[Abbruch] „Girlboy: Alessia. Alex. Alex und Nina.“ von Sarah Fender

[Abbruch] „Girlboy: Alessia. Alex. Alex und Nina.“ von Sarah Fender

 

Dass ich ein Buch abbreche, kommt nicht allzu oft vor und gerade bei Rezensionsexemplaren versuche im mich durchzubeißen, auch wenn mich die Geschichte nicht wirklich abholen kann. Trotzdem gibt es sie, die Erzählungen, bei denen irgendwann Schluss ist. „Girlboy“ gehört hier leider mit dazu.

Ich habe das Buch bereits im Dezember letzten Jahres begonnen und seitdem gefühlte 100-mal in die Hand genommen. Inzwischen bin ich aber zu dem Punkt gelangt, an dem ich sage, ich lasse es bleiben, da die Geschichte und ich nicht mal annähernd zusammenfinden.
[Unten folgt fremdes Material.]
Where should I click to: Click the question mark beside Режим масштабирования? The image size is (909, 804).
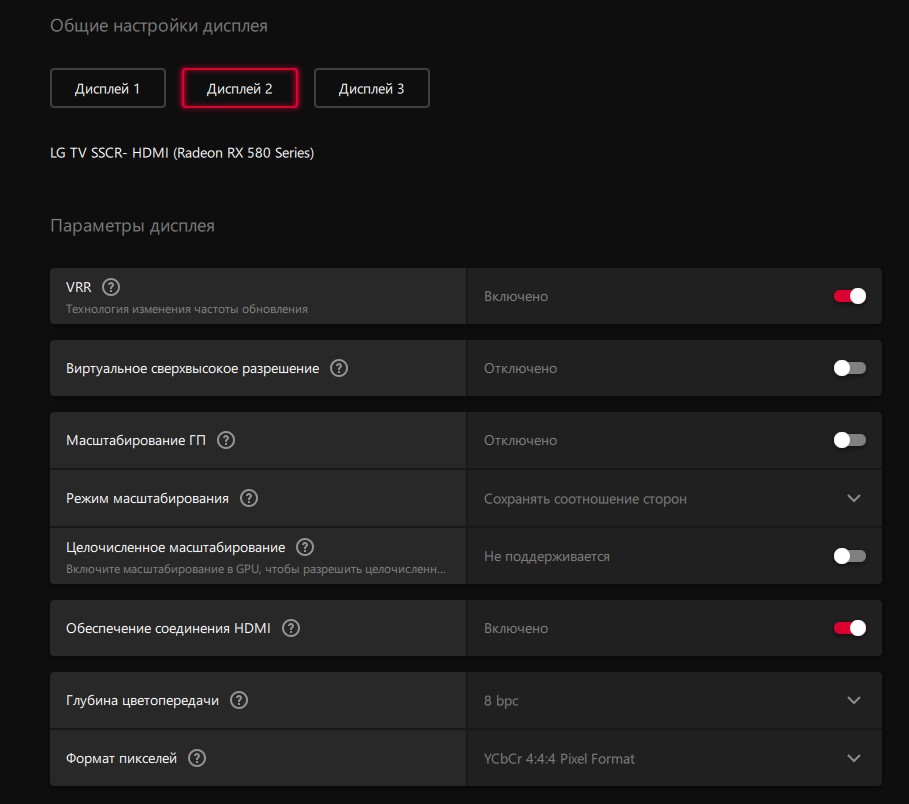249,498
Gelesen habe ich ca. das erste Drittel und somit ist das hier auch keine offizielle Rezension von meiner Seite. Ich möchte für die, die es interessiert, lediglich darlegen, woran es für mich gescheitert ist.

Sarah Fender setzt mit Alex Geschichte relativ früh in seiner Kindheit an. Ihm ist als Kind schon bewusst, dass er anders ist, dass dieses Mädchen-Ding nicht zu ihm passt. Während seiner Pubertät wird ihm klar, dass er im falschen Körper geboren wurde und so folgt auch der von ihm geäußerte Wunsch einer männlichen Anrede. Seine Freunde erfüllen ihm diesen, seine Familie lehnt ihn ab. So weit, so gut. Was mich zu dem Zeitpunkt mächtig geärgert hat ist, dass die Autorin bis zu seinem 18. Geburtstag auch an der weiblichen Anrede festhält. Was macht einen Mann zum Mann? Sind es die Geschlechtsteile? Ist es der Zeitpunkt, ab dem man ohne ein Zustimmung der Erziehungsbereichtigten seinen Ausweiß anpassen lassen kann? Muss man es daran festmachen, um in die männliche Anrede zu wechseln? Sie verweigert Alex in ihrer Erzählung das, was er sich am sehnlichsten wünscht, nämlich die Anerkennung seines wahren Ich´s. Nach Rücksprache mit Sarah Fender ein Stilmittel, welches ich absolut unsensibel gewählt finde.

Ein weiterer Punkt, warum sich in mir alles gegen das Lesen sträubt, ist, dass Sarah Fender zwar unheimlich viel erzählt, dabei aber recht oberflächlich bleibt. Man erfährt kaum etwas, wie es Alex emotional und psychisch geht. Um ein paar Beispiele zu nennen: Er wird von seiner Familie komplett abgelehnt und nimmt das gefühlt mit einem Schulterzucken hin. Er wird psychologisch betreut, aber wie es in ihm aussieht, erfährt man nicht. Ganz zu schweigen davon, was so eine „fehlende“ Identität und deren Findung mit einem Menschen macht. Mir fehlt einfach die Tiefe, die ich für ein solch sensibles Thema voraussetze, um es authentisch zu transportieren.

Diese Punkte zusammen ergeben für mich ein No-Go und haben zu meinem Abbruch geführt.

Für alle, die jetzt trotzdem neugierig sind, hier noch ein paar Eckdaten und den Klapptext zum Buch …


 

Verlag: Self-Publishing

ISBN: 979-8670698030

Softcover: 558 Seiten

Release: Juli 2020

Genre: Contemporary

Teil einer Reihe: –

© Klapptext und Coverrechte: Sarah Fender

Beschreibung:

Alex liebt es, Hamburger Bauwerke zu malen und sucht noch Motive für seine erste Ausstellung. Da lernt er in einem Internet-Forum Nina kennen, die ihm eine Idee liefert. Es knistert gewaltig und die beiden kommen sich näher. Alles könnte perfekt sein, wäre da nicht der Umstand, dass Alex als Mädchen geboren wurde – und Nina das nicht weiß. Während er noch überlegt, wann der richtige Zeitpunkt ist, um sich vor seiner großen Liebe zu outen, überschlagen sich die Ereignisse.